The rehabilitation nurse is working closely with a patient who has a new orthosis following a knee injury. What are the nurses responsibilities to this patient? Select all that apply.
- A. Help the patient learn to apply and remove the orthosis.
- B. Teach the patient how to care for the skin that comes in contact with the orthosis.
- C. Assist in the initial fitting of the orthosis.
- D. Assist the patient in learning how to move the affected body part correctly.
- E. Collaborate with the physical therapist to set goals for care.
Correct Answer: A,B,D,E
Rationale: In addition to learning how to apply and remove the orthosis and maneuver the affected body part correctly, patients must learn how to properly care for the skin that comes in contact with the appliance. Skin problems or pressure ulcers may develop if the device is applied too tightly or too loosely or if it is adjusted improperly. Nurses do not perform the initial fitting of orthoses.
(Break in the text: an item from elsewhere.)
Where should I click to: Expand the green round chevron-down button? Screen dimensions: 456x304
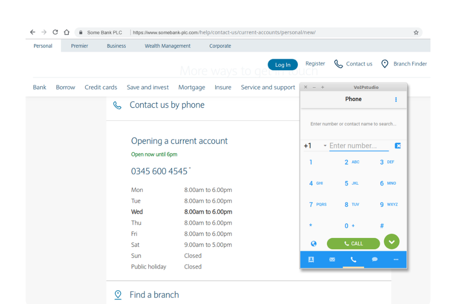(391, 242)
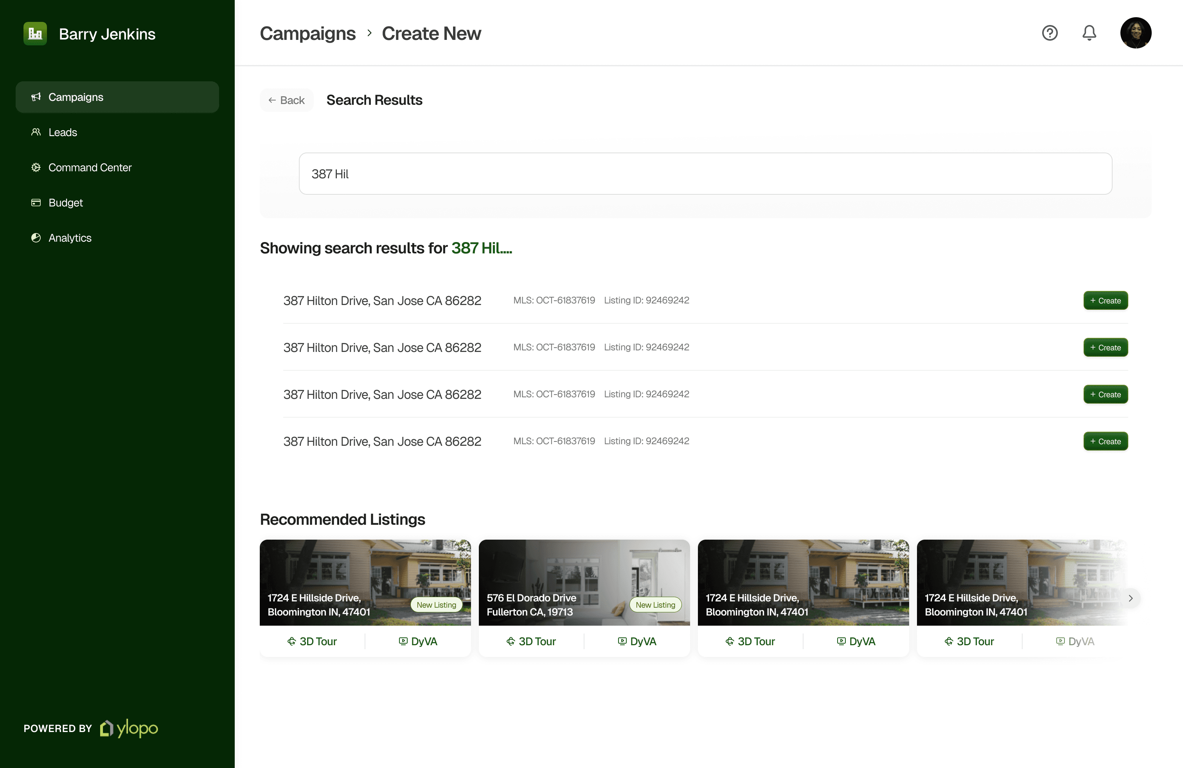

An adult patients current goals of rehabilitation focus primarily on self-care. What is a priority when teaching a patient who has self-care deficits in ADLs?
- A. To provide an optimal learning environment with minimal distractions
- B. To describe the evidence base for any chosen interventions
- C. To help the patient become aware of the requirements of assisted-living centers
- D. To ensure that the patient is able to perform self-care without any aid from caregivers
Correct Answer: A
Rationale: The nurses role is to provide an optimal learning environment that minimizes distractions. Describing the evidence base is not a priority, though nursing actions should indeed be evidence-based. Assistedliving facilities are not relevant to most patients. Absolute independence in ADLs is not an appropriate goal for every patient.